CHICAGO, IL.- As we are all enmeshed in the flow of time, we are all implicated in the making of history. Our connections to current conflicts occuring in distant corners of the world or even of our own city can feel just as remote as acts of mass violence in previous centuries – yet the logic and consequences of such situations reverberate through the power dynamics we experience on a daily basis. The artists featured in Weight of a World – Alison Ruttan, Deborah Stratman, and Orkideh Torabi – experiment within the boundaries of sculpture, film, and painting respectively in order to elucidate the tacit connections between ourselves and faraway others, between ourselves and the land we live upon, between ourselves and the power structures that propel our ways of being. In doing so, they subtly yet firmly suggest the possibility of destabilizing seemingly inevitable orders to reconfigure our world into an incrementally more just, more compassionate, more sustainable place.

Alison Ruttan's current works in ceramics function as aestheticized scale models of contemporary ruins caused by the destruction of war. Her sculptures of bombed out urban dwellings underscore the violence that civilians endure throughout the course of war. Her works look to recent devastation of Syrian cities in order to call into question the distance at which we as Americans survey international warfare – isn't it terrible , we can think, when seeing images through the bulletproof glass windows of our newsfeeds. Ruttan's sculptures concretize violence but keep it at a manageable scale to both emphasize and call into question the privileges of distance.

Deborah Stratman's experimental documentary film The Illinois Parables remains grounded in our home state while traveling through the centuries. These vignettes link the stories of diverse subjects, from indigenous peoples to natural disaster survivors. The common landscape connects these seemingly disparate stories of upheaval, violence, and struggle in order to illuminate the common threads of human endurance in the face of unimaginable difficulties. Even if they cannot readily be seen at first glance, our histories are etched into the land on which they unfold.

Orkideh Torabi's paintings, made using a unique transfer process of fabric dye on cotton, depict oafish men in garish, sickly colors. These caricatures incorporate lush patterns and imagery from traditional Persian miniatures in order to emphasize the connections between power dynamics of the past and the present. She renders her male subjects as goofy and goggle–eyed in order to rattle the patriarchal precedent of her home country Iran, and of contemporary society at large.

In concert with Weight of a World , artist and teacher Rebecca Keller will lead a group of creative thinkers in a generative project that adds to her ongoing endeavor Excavating History, a curriculum and collaborative practice that she has honed over the years. Excavating History has previously taken the forms of classes, exhibitions, and a book that question the ways that histories are inscribed and encourage participants to probe the metaphoric heft of objects. Keller's new iteration of the project will see three meetings take place in the gallery during Weight of a World . These sessions, Keller's artistic contribution to the exhibition, will yield responsive work from the group of participants.

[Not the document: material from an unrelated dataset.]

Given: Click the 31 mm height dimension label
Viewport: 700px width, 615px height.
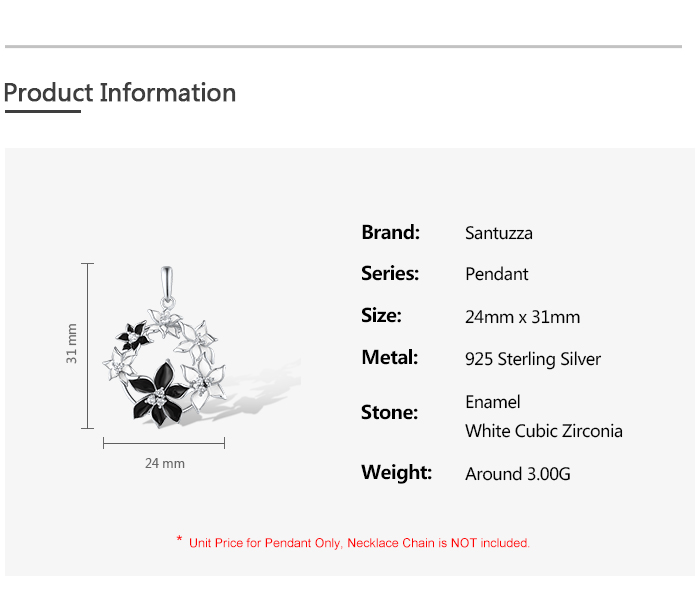Looking at the screenshot, I should (72, 343).
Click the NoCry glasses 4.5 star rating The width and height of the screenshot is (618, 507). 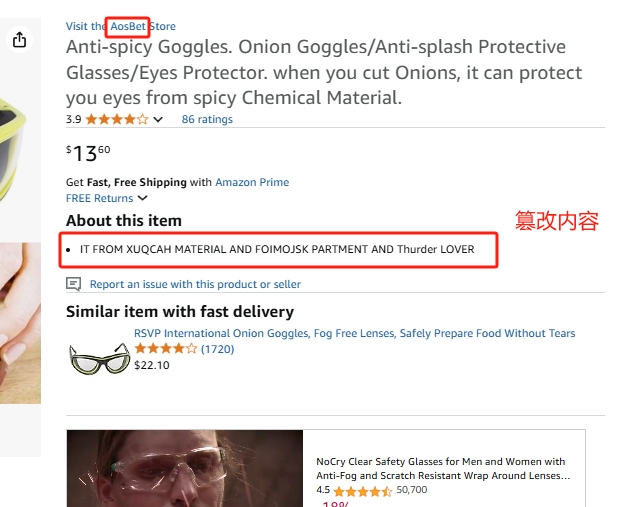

Weight of a World is inspired by and presented in partnership with Facing History and Ourselves, an international nonprofit educational organization which engages students of diverse backgrounds in an examination of racism, prejudice, and antisemitism in order to promote the development of a more humane and informed citizenry. Through online and in–person professional development and their free library of classroom resources, Facing History and Ourselves encourages students and teachers to confront the development of the Holocaust and other examples of genocide in order to make the essential connection between history and the moral choices they confront in their own lives.